▶ Work to complete
Update the data from its beginning through the line containing "This screenshot has", inclusive, replacing "Journal" with "Article" and leaving everything else unchanged.

BEGIN The data

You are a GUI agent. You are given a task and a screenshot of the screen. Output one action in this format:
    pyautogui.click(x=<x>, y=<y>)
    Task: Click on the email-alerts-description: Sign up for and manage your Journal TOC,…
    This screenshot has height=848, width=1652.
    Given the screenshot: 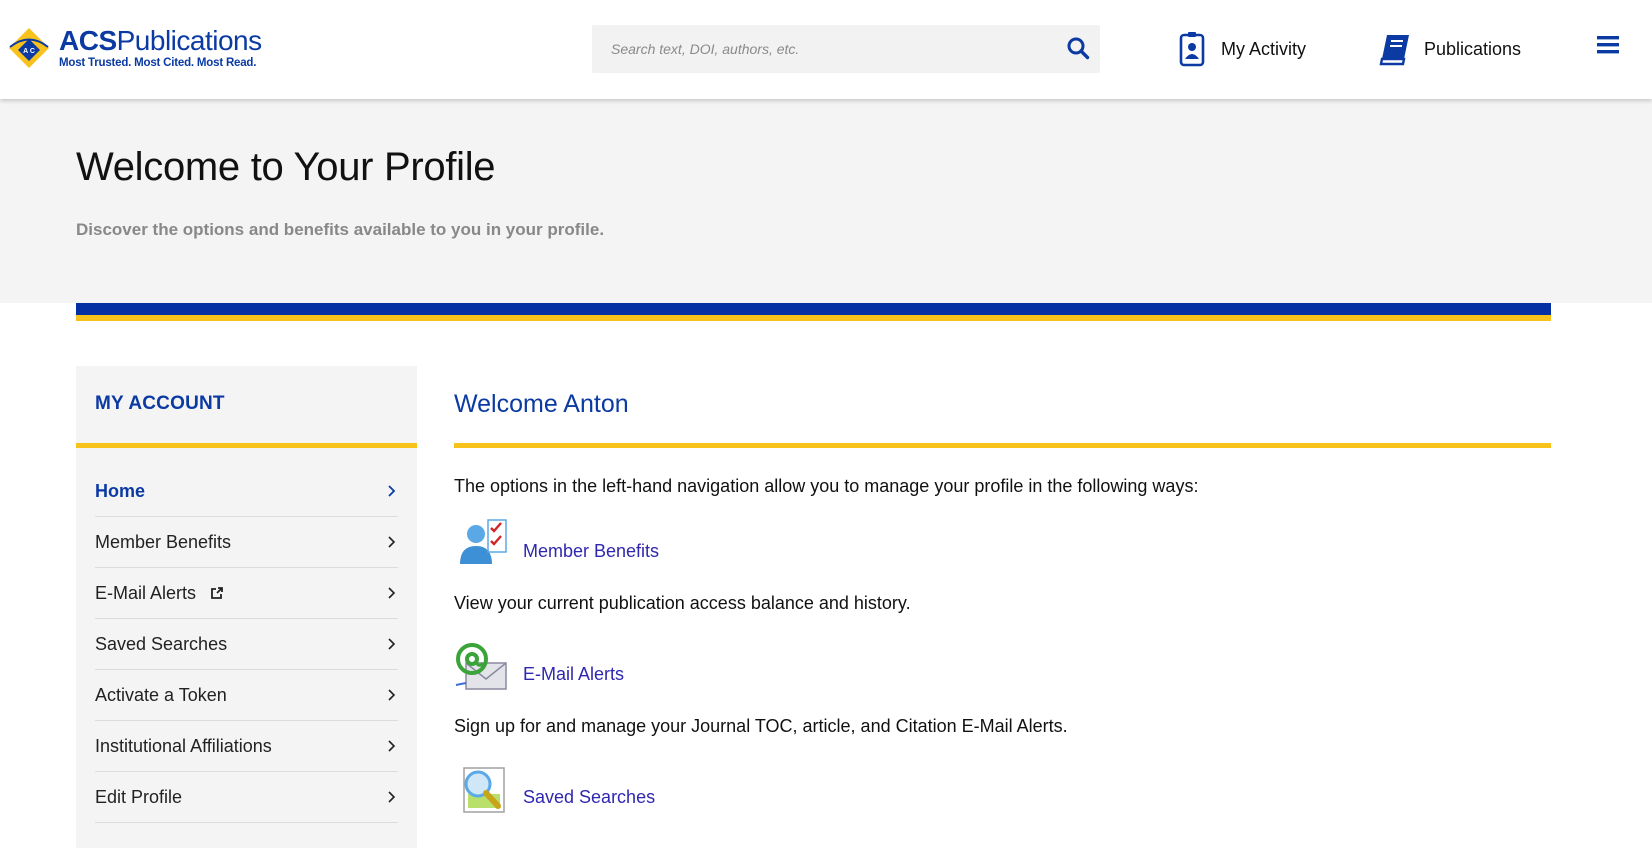 What is the action you would take?
    pyautogui.click(x=761, y=726)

END The data

▶ Exercise answer
You are a GUI agent. You are given a task and a screenshot of the screen. Output one action in this format:
    pyautogui.click(x=<x>, y=<y>)
    Task: Click on the email-alerts-description: Sign up for and manage your Article TOC,…
    This screenshot has height=848, width=1652.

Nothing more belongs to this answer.